House debates

Wednesday, 15 February 2017

Constituency Statements

Superannuation

10:06 am

Photo of Brian MitchellBrian Mitchell (Lyons, Australian Labor Party) Share this | Hansard source

I rise today to talk about the unacceptable level of unpaid and underpaid superannuation in Australia. At an industry briefing held in the parliament yesterday, members were told as many as one-third of eligible workers are being short-changed. Over 2013-14, more than 2.4 million Australians were robbed of more than $3.6 billion. In my electorate of Lyons, the cost to each worker is $2,137, higher than the national average. My office has been helping a shearer, John, who is concerned that several of his employers have failed to pay his super. John is nearing retirement after a lifetime of punishing physical work on the rail lines and in the shearing sheds, and he is worried about how he will survive in retirement. John is typical of many workers who give little thought to super till they get near retirement and then spend months chasing up accounts, only to find some payments have not been made, and then they spend more time chasing the money that is owed.

Superannuation is not a gift that is paid at an employer's whim. It is a legislated right the same as wages, the same as workplace safety, and it is time it is treated as such. When employers do not pay it, they are robbing employees of a decent retirement income and they add to pressures on future pension payments.

Any employer who fails to pay superannuation is a thief, and what is also thievery, if not illegal, is a loophole that allows some employers not to pay any super contributions at all. An ATO ruling from 2006 allows employers to reduce their own contribution when employees salary sacrifice into super. Essentially, the employee's payments do not add to the 9.5 per cent; they replace it—a cruel blow for employees who sacrifice weekly income, believing they are adding to their retirement nest egg. Sixty-one per cent of employees affected by this loophole earn less than $80,000 a year, with the average cost to them being $75 a week.
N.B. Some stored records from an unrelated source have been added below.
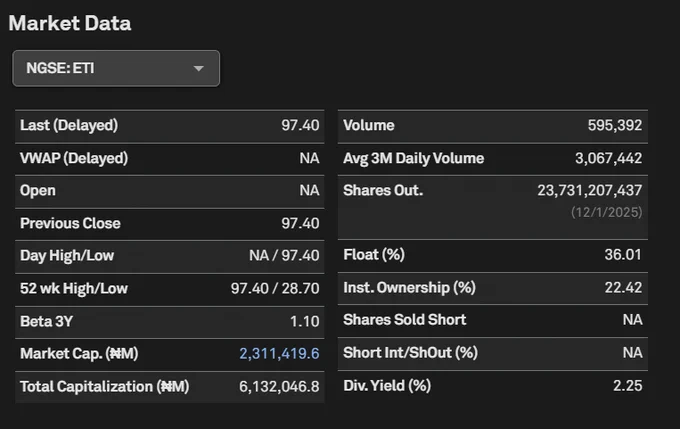The width and height of the screenshot is (680, 429).
Task: Click the Volume value 595,392
Action: pyautogui.click(x=615, y=125)
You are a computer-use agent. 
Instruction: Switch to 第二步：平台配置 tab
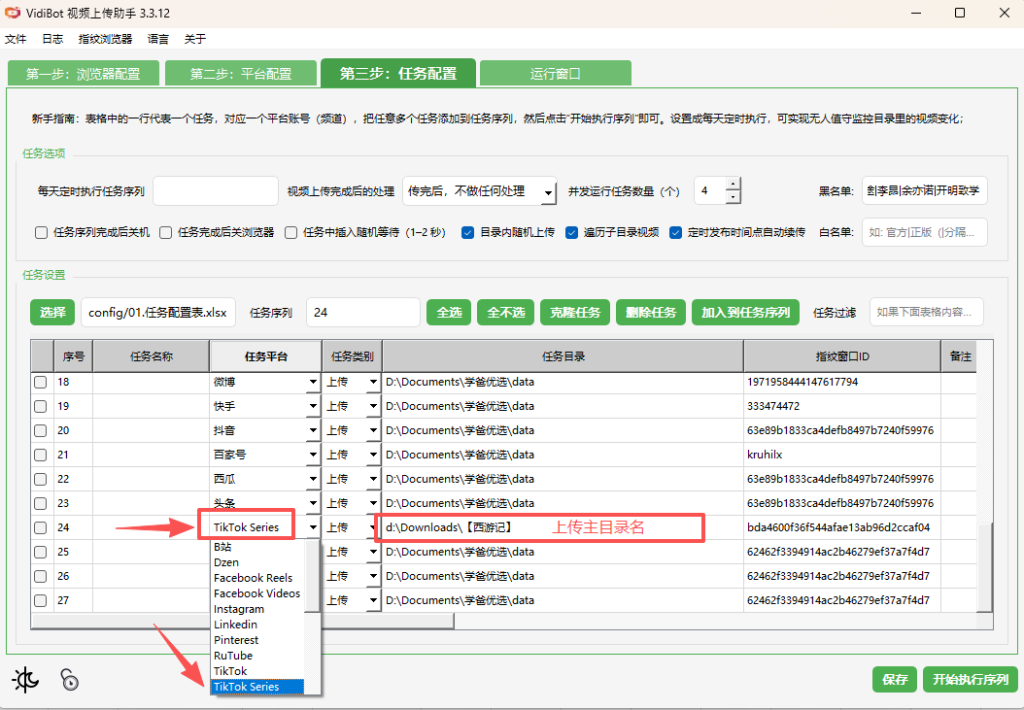(x=241, y=74)
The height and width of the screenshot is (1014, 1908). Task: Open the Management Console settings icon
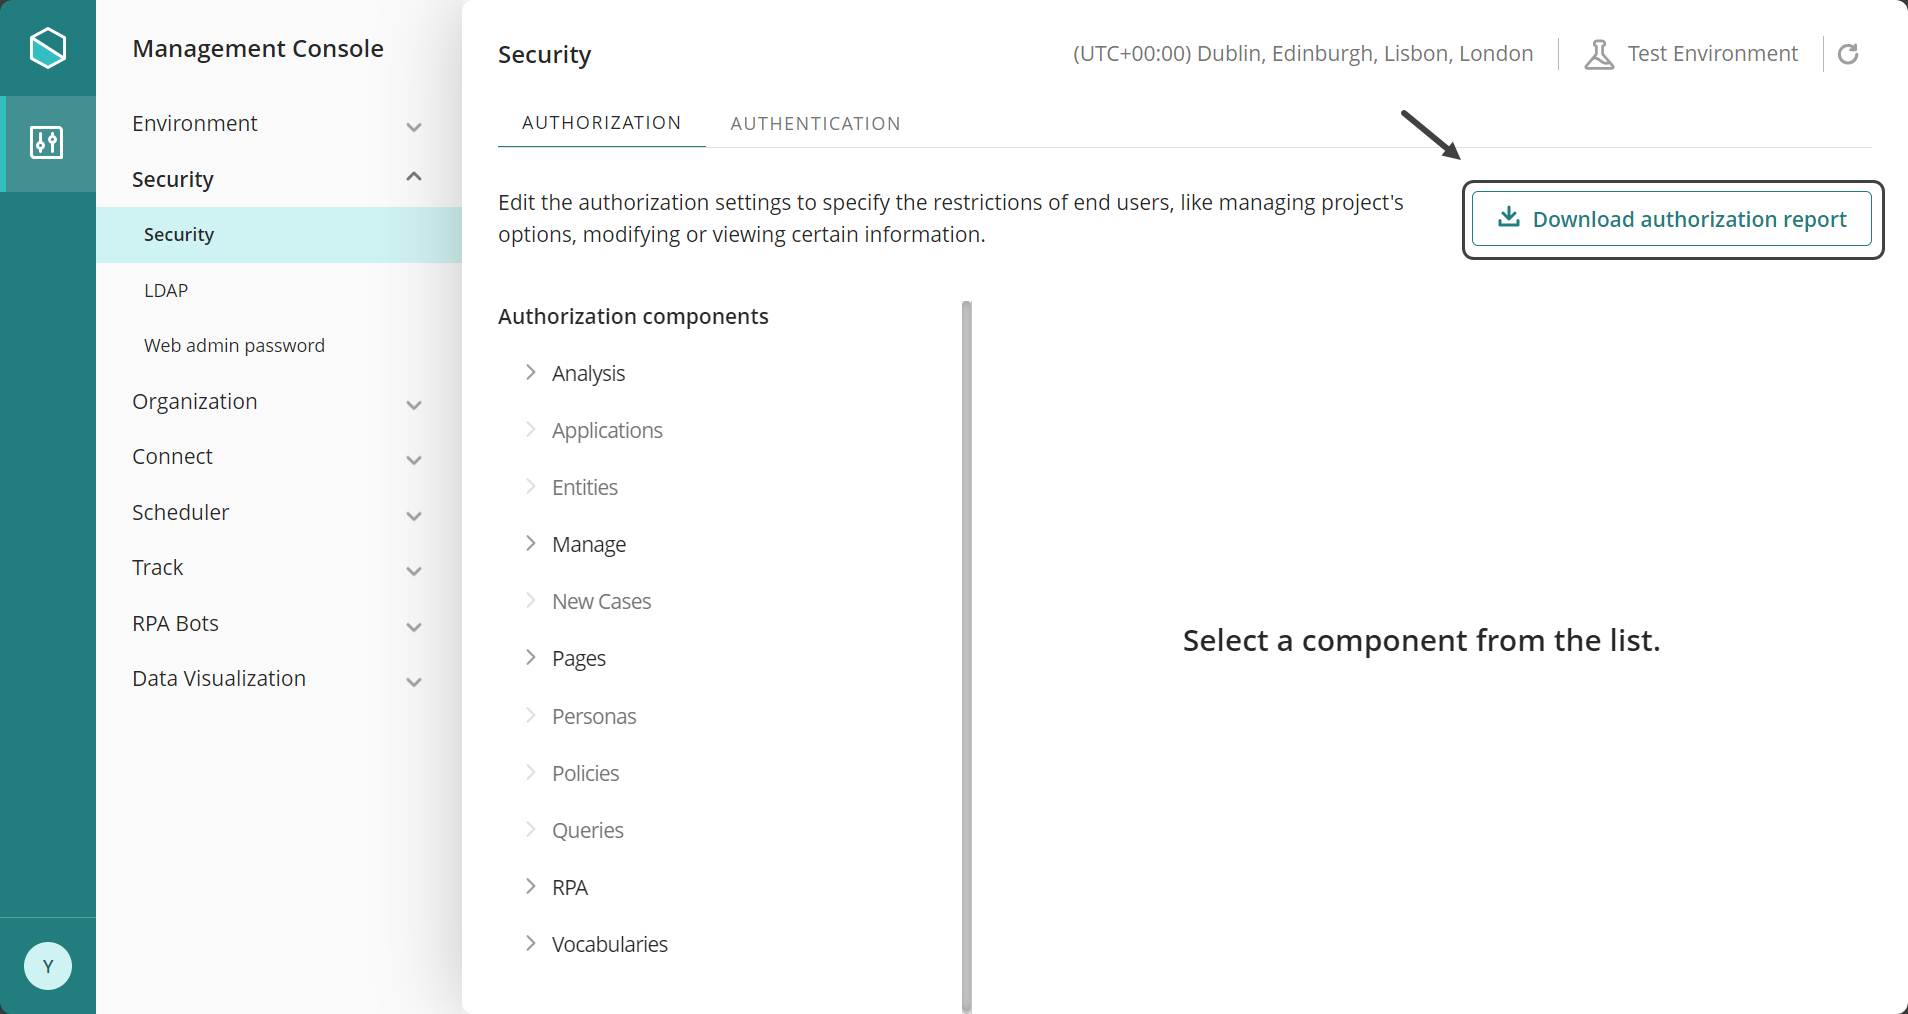tap(47, 143)
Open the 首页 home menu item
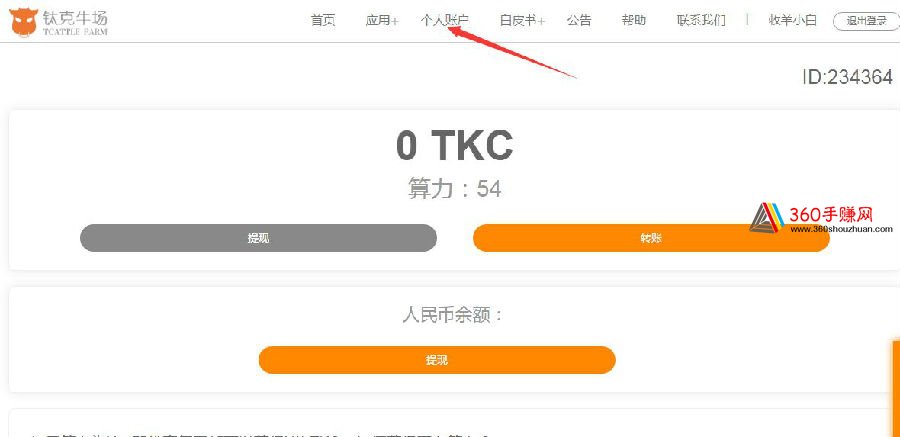900x437 pixels. click(x=323, y=21)
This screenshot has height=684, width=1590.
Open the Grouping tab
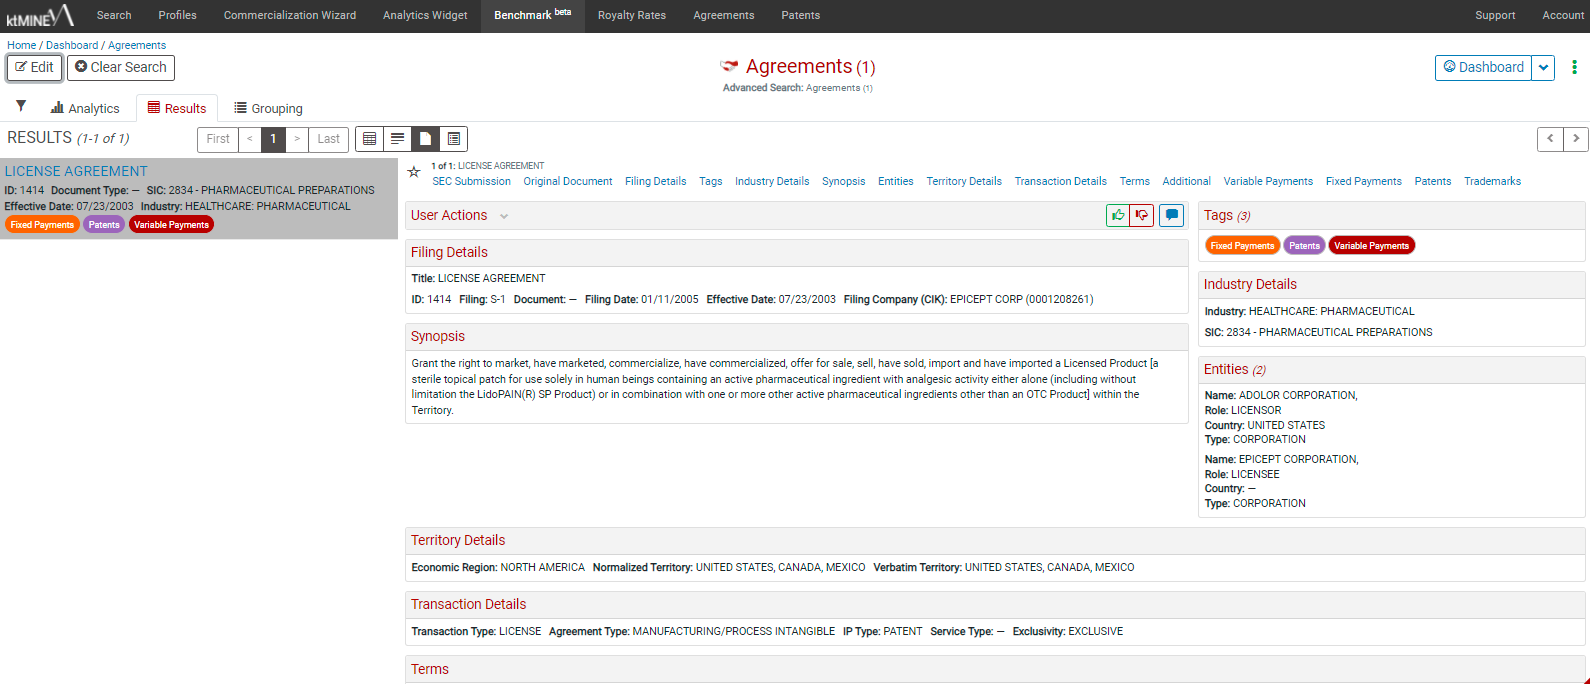coord(268,108)
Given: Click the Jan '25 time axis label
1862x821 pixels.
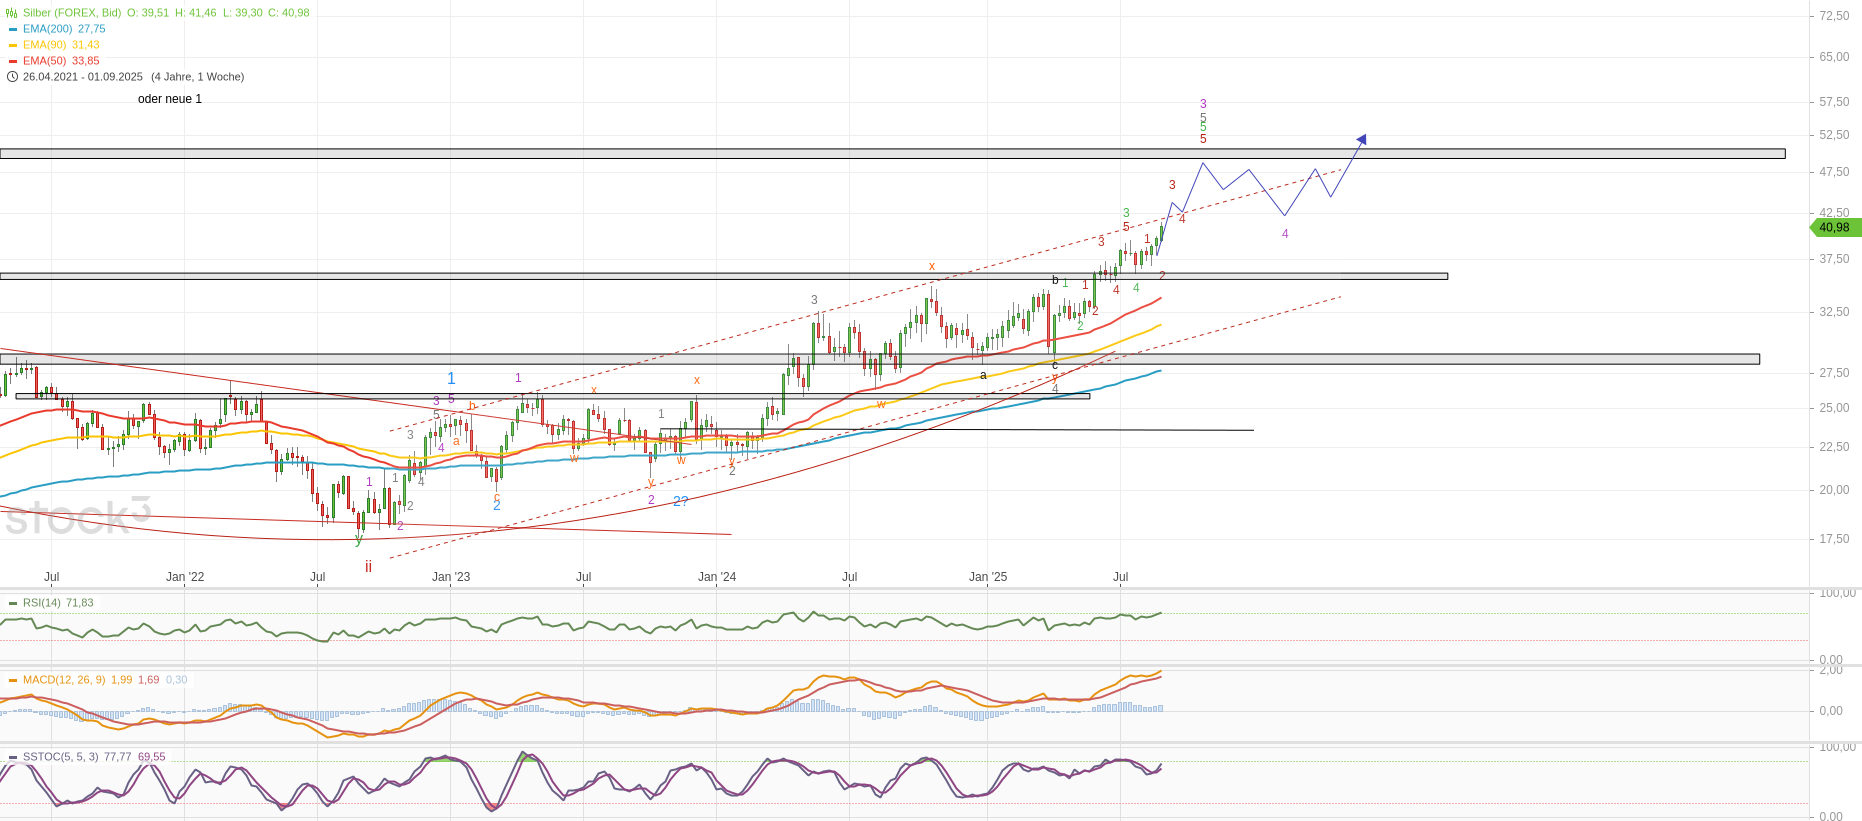Looking at the screenshot, I should 988,577.
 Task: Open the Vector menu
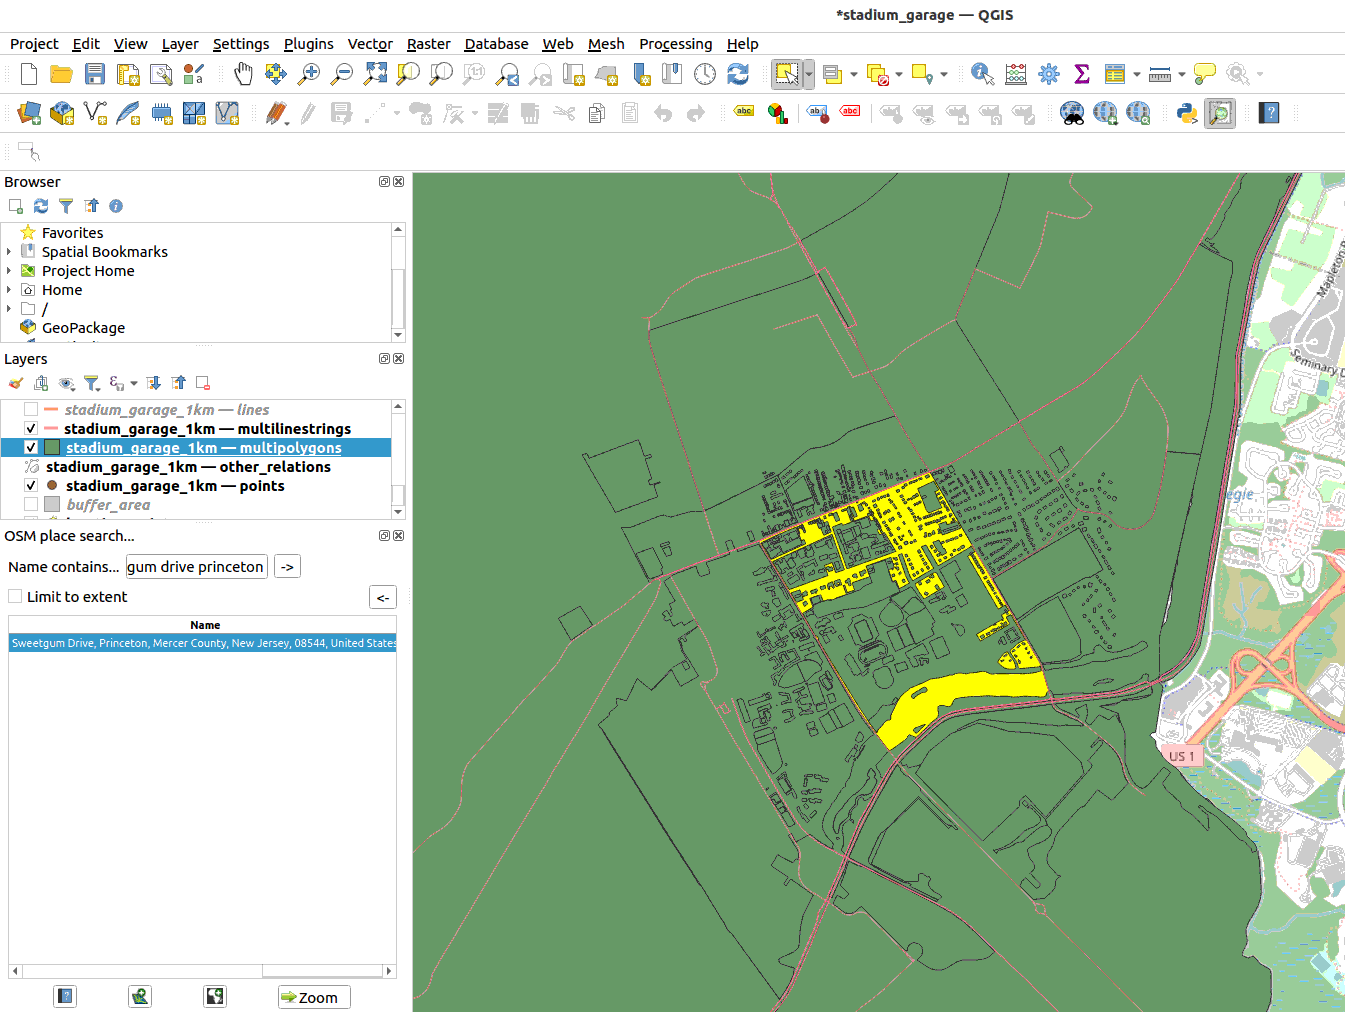369,44
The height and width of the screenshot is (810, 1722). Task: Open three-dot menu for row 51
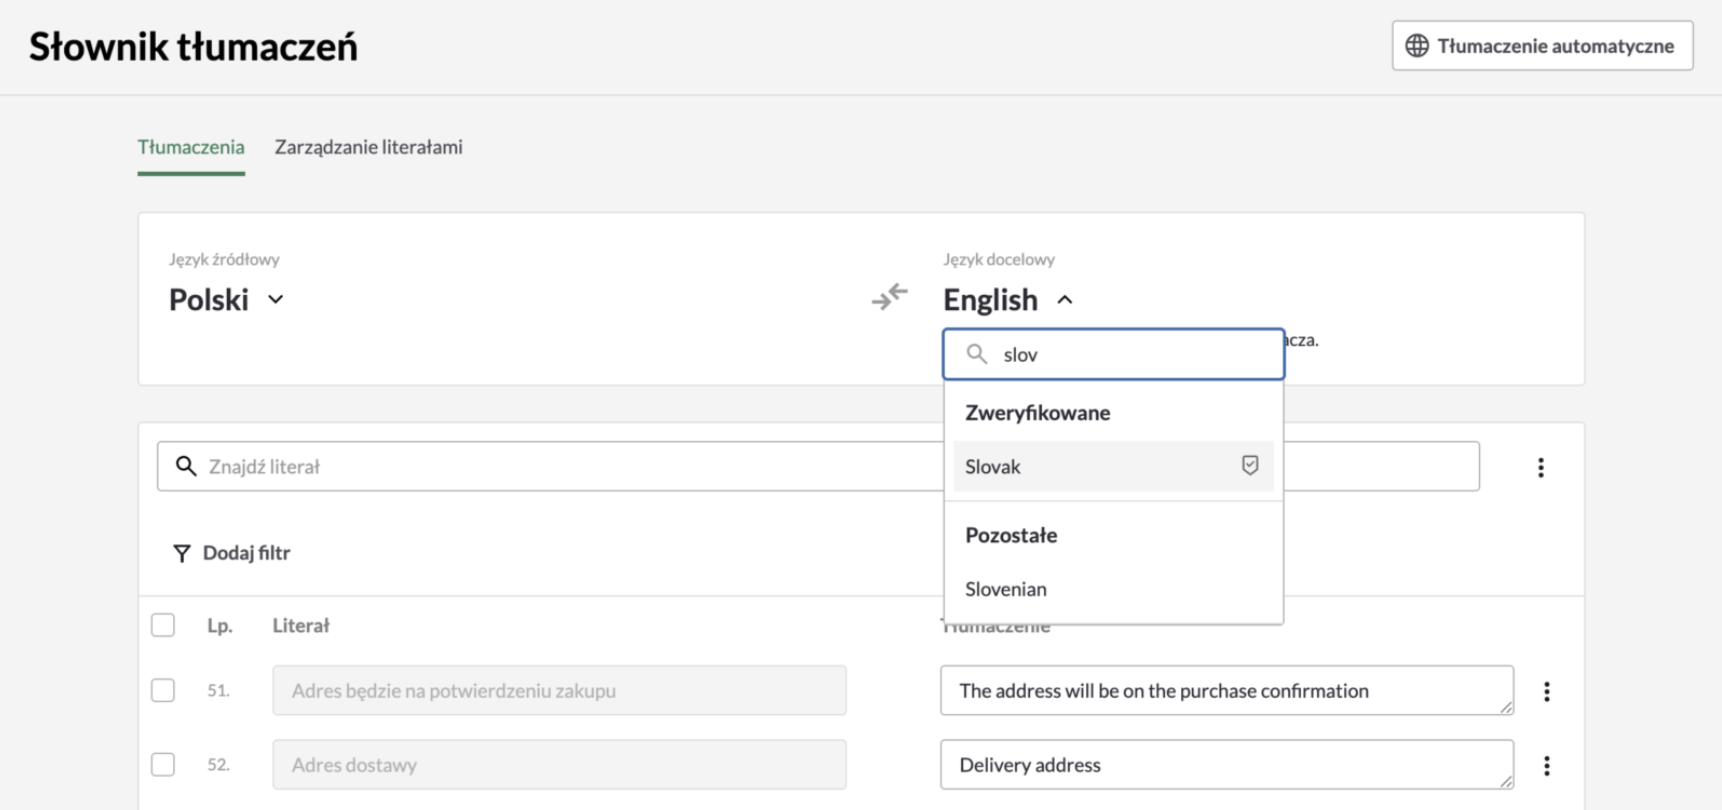point(1546,691)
That is a massive cost and it is essentially a direct payment from a worker back to their employer.

This loophole is clearly an unintended consequence of legislation, and action should be taken immediately to close it. I note that a Senate inquiry is underway, with public submissions closing this week. I urge the Senate inquiry to consider these important matters as well as the feasibility of superannuation being paid as part of the pay schedule and not quarterly, with a view to modernising, streamlining and making more transparent Australia's great superannuation system.